## Your instructions
Copy the data below exactly. Any pictures in it should be omitted.

## Given information
----

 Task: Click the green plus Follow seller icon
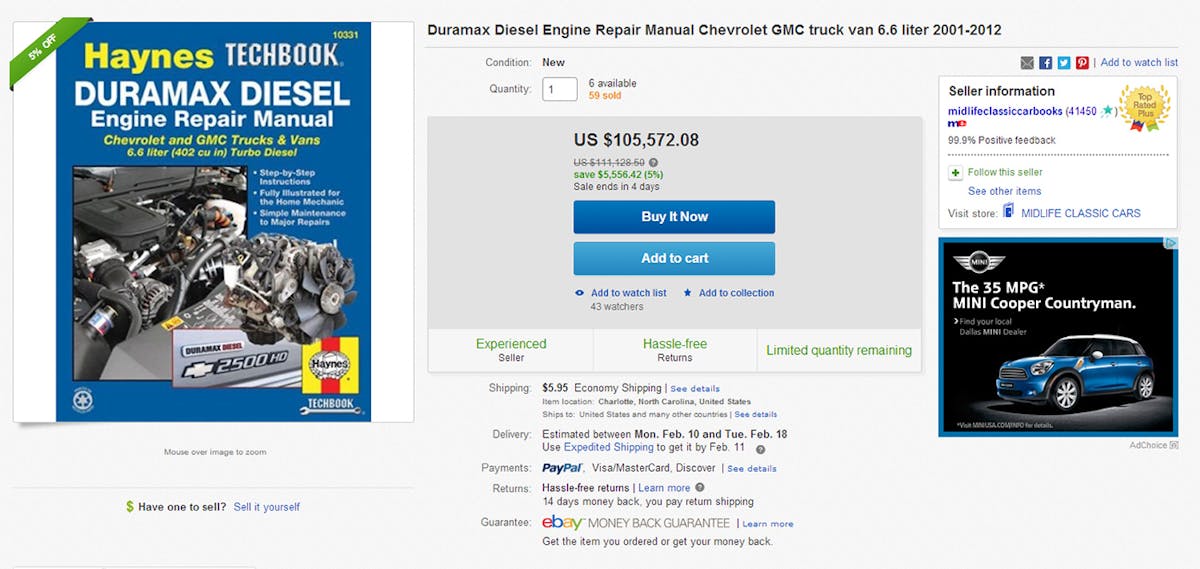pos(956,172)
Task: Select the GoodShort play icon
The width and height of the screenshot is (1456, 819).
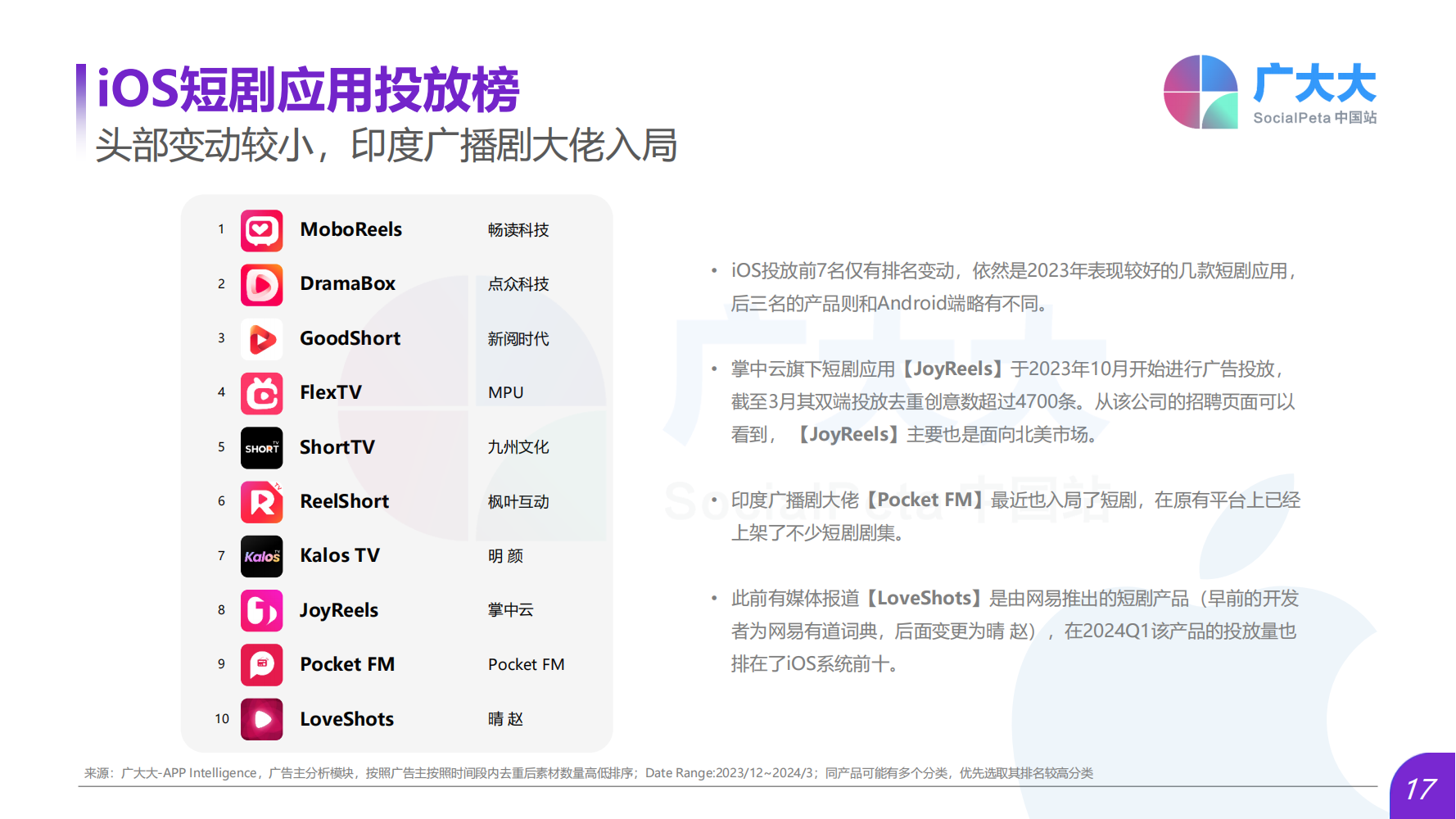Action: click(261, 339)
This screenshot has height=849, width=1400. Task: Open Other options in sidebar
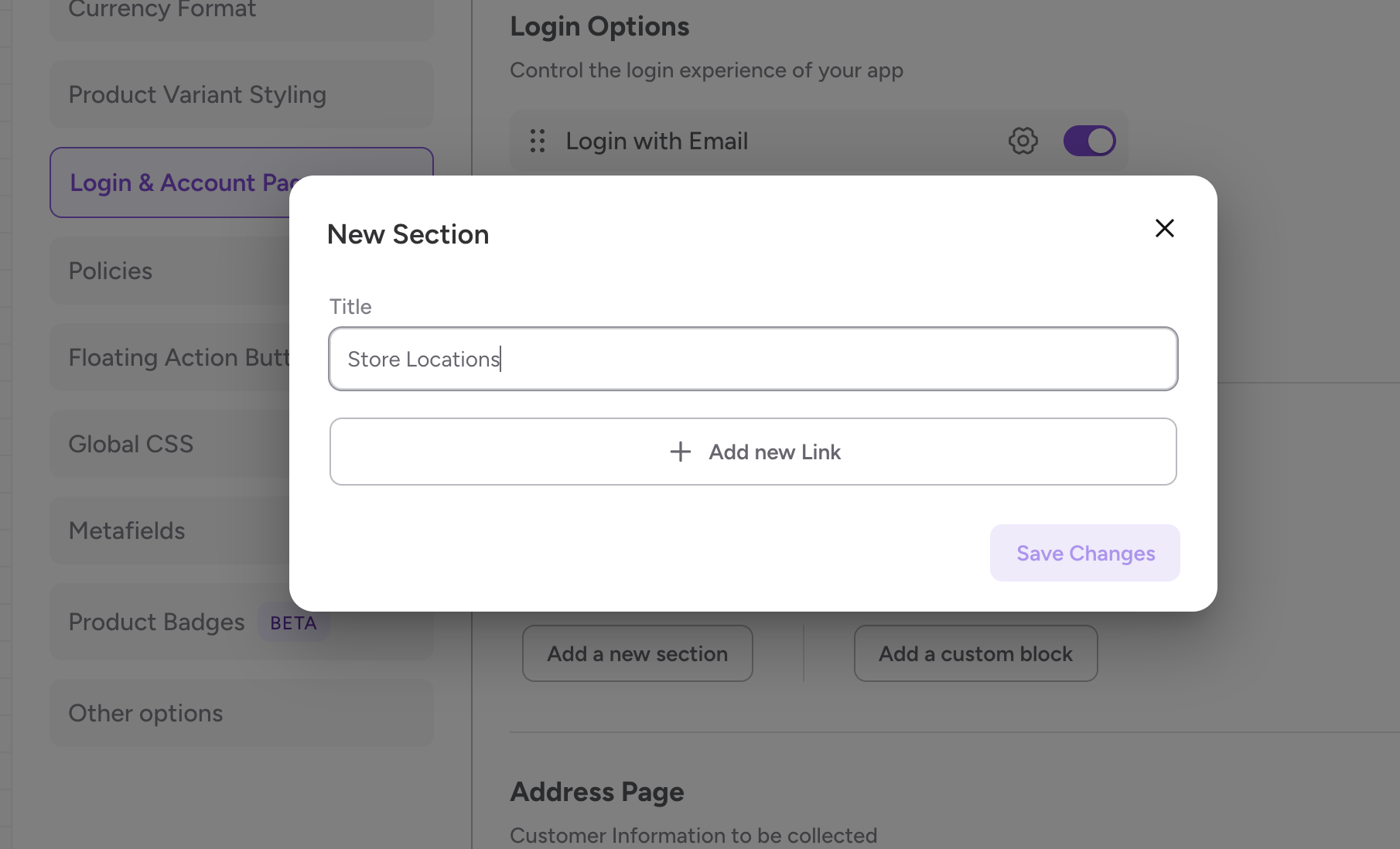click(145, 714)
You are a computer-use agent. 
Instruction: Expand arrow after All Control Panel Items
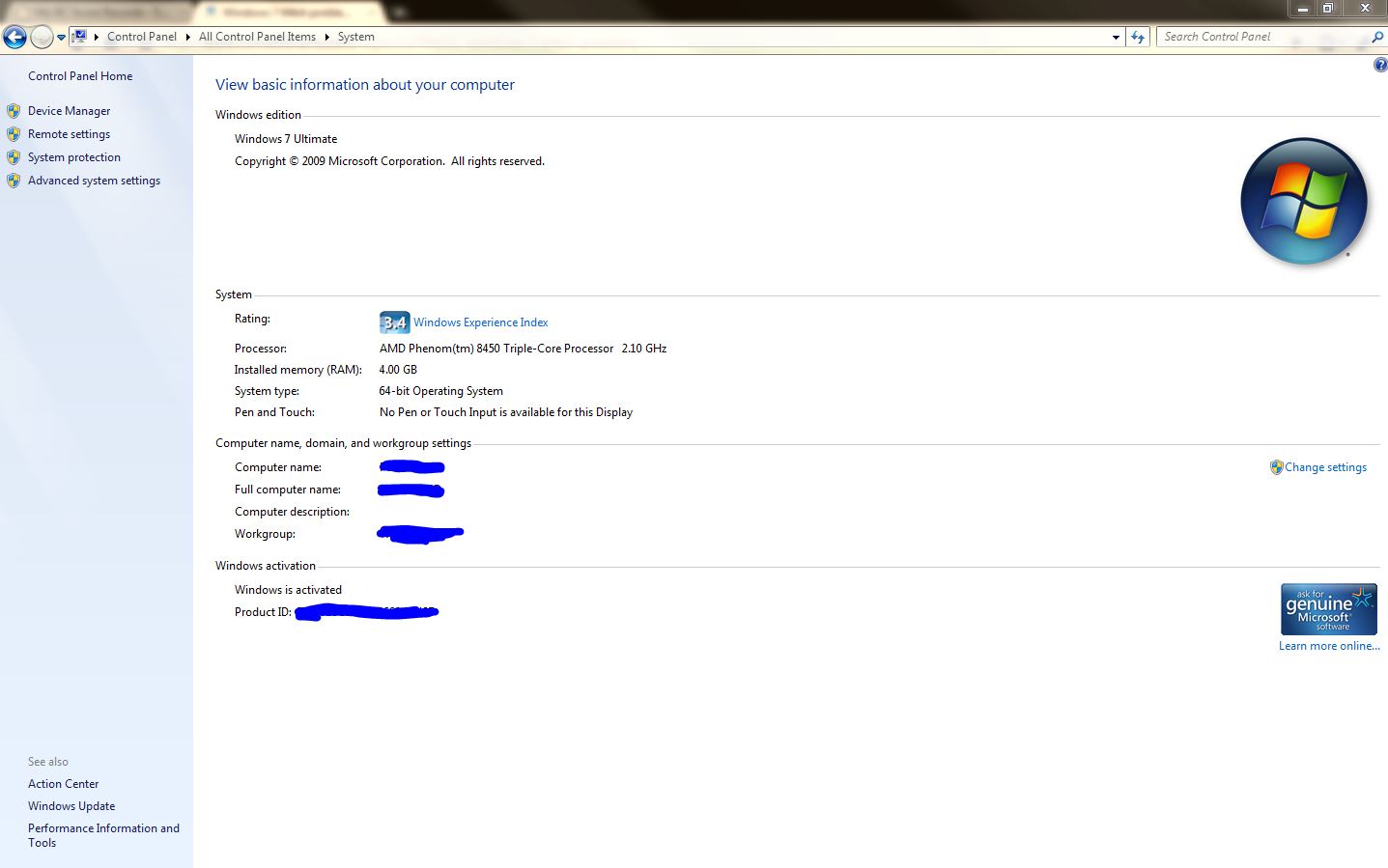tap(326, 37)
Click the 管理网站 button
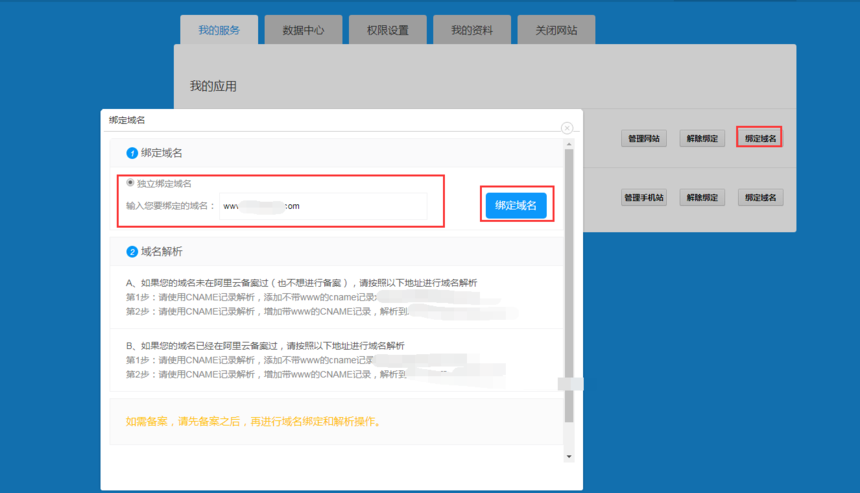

----

## Written answer
 Task: Click the green plus Follow seller icon
pos(956,172)
Task: Select the GoodShort play icon
The width and height of the screenshot is (1456, 819).
Action: click(261, 339)
This screenshot has height=849, width=1400. Task: Open Other options in sidebar
click(145, 714)
You are a computer-use agent. 
Instruction: Expand arrow after All Control Panel Items
tap(326, 37)
Click the 管理网站 button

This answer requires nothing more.